Valencia: una oda a la esquizofrenia en do mayor

Escribí hace unos años un artículo que titulé "Oda a la esquizofrenia". Fue en la época de Gary Neville y el día de antes de un 7-0 que le endosó el Barcelona en Copa. Cinco años después, Peter Lim ha enfatizado el género. La destitución de Celades seguramente fuera la decisión más lógica tomada en mucho tiempo, pero lo realmente ilógico fue que Celades sustituyera a Marcelino. Quizás la dimisión de César haya sido el único gesto digno por Mestalla en todos estos meses, pero lo realmente indigno fue que se prescindiera de Mateu Alemany. De aquellos lodos, estos fangos. La final de Sevilla parece que fuera en otra vida y solo ha pasado un año. De ella solo queda el recuerdo y una lona que se vende a pedazos.

El Valencia se ha mutado como el centro histórico de las ciudades; es una franquicia más de quita y pon. El club ha perdido cualquier esencia, todos los valores. Muchos de sus aficionados sienten vergüenza por lo que ven, desidia por lo que sienten.
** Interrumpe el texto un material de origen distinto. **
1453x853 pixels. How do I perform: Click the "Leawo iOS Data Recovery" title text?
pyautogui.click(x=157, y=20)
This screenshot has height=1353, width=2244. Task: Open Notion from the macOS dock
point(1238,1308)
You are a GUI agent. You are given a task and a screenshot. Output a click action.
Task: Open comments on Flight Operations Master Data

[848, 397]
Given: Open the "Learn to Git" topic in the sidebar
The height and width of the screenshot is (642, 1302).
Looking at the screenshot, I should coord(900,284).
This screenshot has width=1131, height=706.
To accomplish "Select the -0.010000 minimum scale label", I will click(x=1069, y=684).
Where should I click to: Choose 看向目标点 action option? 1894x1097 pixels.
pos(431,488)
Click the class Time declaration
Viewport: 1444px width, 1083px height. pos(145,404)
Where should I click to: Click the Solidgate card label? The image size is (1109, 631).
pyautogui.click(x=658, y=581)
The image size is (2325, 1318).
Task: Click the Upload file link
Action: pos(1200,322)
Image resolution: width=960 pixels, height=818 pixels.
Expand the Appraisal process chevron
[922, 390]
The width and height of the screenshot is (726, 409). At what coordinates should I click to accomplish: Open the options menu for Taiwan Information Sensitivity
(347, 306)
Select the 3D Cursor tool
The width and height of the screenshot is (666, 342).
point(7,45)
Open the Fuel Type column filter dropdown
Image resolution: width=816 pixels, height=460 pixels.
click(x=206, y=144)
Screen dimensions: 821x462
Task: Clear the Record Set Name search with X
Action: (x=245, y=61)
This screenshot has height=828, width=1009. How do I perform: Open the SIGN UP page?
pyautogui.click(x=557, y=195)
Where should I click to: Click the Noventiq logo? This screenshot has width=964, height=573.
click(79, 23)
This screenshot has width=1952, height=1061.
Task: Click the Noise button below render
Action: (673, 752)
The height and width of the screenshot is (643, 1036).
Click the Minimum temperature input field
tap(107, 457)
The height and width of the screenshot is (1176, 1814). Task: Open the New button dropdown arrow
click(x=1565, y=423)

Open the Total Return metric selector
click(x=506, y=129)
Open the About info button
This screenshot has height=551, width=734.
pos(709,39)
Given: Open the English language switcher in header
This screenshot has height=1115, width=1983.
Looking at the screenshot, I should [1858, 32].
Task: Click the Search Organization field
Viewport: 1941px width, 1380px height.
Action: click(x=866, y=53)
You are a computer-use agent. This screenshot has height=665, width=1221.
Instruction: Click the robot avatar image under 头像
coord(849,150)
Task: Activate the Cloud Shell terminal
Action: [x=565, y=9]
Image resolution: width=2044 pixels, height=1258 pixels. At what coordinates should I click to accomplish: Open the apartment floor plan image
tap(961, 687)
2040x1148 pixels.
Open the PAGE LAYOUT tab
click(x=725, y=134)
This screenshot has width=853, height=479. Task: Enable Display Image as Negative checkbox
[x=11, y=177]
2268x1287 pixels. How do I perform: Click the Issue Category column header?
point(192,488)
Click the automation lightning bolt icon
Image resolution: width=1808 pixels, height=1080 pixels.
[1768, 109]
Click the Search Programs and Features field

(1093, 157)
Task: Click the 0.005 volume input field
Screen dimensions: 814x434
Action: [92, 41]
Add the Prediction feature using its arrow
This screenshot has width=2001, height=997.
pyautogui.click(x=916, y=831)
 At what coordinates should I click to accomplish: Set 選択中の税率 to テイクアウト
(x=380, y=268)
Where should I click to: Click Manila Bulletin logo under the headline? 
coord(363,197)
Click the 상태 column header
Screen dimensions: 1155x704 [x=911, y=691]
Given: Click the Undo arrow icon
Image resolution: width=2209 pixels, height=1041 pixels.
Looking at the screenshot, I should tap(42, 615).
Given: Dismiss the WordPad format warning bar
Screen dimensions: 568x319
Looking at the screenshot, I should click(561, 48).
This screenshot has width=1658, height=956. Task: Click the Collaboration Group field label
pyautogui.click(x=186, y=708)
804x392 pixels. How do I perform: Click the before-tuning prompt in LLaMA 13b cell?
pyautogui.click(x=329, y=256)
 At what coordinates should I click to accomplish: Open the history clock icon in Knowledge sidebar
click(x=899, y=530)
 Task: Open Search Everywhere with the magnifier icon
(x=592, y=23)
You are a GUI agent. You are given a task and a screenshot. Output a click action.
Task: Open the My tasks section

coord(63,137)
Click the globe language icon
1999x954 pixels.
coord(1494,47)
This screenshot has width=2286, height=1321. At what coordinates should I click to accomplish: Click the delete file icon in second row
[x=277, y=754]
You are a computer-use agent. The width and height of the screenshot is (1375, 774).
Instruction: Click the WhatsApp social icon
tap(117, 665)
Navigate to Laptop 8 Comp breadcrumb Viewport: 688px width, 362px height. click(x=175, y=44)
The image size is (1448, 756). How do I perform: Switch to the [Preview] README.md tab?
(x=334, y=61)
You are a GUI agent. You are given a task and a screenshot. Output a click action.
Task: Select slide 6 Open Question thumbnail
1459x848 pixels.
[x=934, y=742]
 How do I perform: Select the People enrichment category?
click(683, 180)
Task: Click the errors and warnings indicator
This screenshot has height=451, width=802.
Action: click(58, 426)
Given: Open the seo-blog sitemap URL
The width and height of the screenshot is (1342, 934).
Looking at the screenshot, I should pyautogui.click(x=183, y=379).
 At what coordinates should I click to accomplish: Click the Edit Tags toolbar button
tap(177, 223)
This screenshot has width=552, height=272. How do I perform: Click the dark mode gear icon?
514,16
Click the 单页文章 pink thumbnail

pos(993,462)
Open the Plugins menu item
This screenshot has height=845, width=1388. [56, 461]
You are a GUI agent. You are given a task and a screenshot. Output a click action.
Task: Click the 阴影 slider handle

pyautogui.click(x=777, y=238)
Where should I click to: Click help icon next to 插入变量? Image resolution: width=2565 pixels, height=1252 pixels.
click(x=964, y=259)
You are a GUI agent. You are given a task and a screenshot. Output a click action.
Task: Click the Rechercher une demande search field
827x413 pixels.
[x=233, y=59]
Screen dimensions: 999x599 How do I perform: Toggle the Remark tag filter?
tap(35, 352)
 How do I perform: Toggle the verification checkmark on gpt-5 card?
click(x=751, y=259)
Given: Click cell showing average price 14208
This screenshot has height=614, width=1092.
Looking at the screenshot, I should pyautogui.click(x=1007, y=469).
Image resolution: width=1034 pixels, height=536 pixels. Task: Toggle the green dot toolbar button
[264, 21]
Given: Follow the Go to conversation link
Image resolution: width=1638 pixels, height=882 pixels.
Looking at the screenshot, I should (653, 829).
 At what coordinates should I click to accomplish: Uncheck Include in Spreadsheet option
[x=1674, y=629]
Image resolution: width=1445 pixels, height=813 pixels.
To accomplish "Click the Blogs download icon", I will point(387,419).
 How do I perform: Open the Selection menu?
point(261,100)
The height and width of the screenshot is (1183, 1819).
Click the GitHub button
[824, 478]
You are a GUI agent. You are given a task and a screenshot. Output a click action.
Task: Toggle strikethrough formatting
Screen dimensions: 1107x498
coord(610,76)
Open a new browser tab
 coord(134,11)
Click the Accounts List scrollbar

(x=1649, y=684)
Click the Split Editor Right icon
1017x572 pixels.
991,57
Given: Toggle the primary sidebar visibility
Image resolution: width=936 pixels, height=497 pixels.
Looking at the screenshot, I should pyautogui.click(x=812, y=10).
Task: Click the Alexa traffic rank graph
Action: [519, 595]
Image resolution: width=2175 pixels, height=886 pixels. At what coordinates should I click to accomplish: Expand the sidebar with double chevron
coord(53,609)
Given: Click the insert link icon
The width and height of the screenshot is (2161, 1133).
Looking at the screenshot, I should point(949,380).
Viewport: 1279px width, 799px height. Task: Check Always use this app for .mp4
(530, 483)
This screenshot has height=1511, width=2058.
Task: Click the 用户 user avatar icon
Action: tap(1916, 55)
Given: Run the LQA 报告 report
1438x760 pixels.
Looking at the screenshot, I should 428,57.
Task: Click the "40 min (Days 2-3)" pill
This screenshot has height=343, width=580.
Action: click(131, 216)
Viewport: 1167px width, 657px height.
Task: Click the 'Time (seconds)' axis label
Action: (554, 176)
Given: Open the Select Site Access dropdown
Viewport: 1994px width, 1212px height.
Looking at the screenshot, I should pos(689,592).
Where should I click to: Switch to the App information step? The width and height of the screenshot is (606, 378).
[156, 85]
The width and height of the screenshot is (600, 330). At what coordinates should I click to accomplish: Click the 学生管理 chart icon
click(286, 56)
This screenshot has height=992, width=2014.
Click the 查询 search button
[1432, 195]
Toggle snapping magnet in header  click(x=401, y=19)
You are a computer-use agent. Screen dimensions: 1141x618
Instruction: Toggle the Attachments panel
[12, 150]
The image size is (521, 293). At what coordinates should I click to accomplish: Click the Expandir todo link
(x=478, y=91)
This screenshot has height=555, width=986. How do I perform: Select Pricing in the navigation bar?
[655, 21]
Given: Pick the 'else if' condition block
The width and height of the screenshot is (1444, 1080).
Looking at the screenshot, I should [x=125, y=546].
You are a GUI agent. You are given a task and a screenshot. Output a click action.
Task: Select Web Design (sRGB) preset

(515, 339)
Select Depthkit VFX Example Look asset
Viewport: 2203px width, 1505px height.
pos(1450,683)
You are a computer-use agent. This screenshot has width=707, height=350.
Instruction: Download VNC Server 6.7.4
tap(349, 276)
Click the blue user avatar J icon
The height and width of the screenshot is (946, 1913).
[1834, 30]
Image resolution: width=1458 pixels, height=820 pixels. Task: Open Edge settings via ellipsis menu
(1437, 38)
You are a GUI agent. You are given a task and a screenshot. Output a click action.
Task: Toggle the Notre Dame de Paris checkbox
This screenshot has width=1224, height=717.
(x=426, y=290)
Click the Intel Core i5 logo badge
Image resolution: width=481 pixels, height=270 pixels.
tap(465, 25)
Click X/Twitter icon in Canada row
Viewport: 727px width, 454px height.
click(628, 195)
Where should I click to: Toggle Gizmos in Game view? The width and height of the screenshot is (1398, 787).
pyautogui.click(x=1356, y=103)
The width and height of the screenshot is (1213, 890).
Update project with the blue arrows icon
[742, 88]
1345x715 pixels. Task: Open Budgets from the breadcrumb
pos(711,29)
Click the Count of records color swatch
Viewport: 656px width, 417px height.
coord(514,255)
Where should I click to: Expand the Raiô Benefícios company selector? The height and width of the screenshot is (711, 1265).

Mestalla está hoy sin público por el Covid-19 (Anil Murthy estará encantado, se evita así mandar callar a nadie), pero tiene pinta de que cada vez habrán más butacas libres tras la pandemia. Por Mestalla ya pocos creen en Lim y cuesta pensar que alguien lo vaya a volver a hacer, porque tenía un proyecto campeón e hizo la del cangrejo por sus santos.

El panorama que se le presenta al Valencia es incierto en lo deportivo, preocupante en lo económico y desolador en lo social. El club va a tener que vender futbolistas por 100 o más millones y muy pocos del vestuario van a querer quedarse. Se pregona lo del proyecto de cantera y Lim ha sido incapaz de renovar a Ferran. Y del estadio nuevo ya ni hablamos. Todo ello con Anil Murthy a los mandos. En aquella época de la "oda a la esquizofrenia" se veía el futuro con más claridad. Entonces parecía suficiente con quitar a Gary Neville y poner a un entrenador de verdad. Pero Lim dejó claro con Marcelino que su juego es otro. Hasta Kim Koh pide salir por piernas y volverá a Singapur. Le sustituirá un tal Joey Lim. Es lo que hay.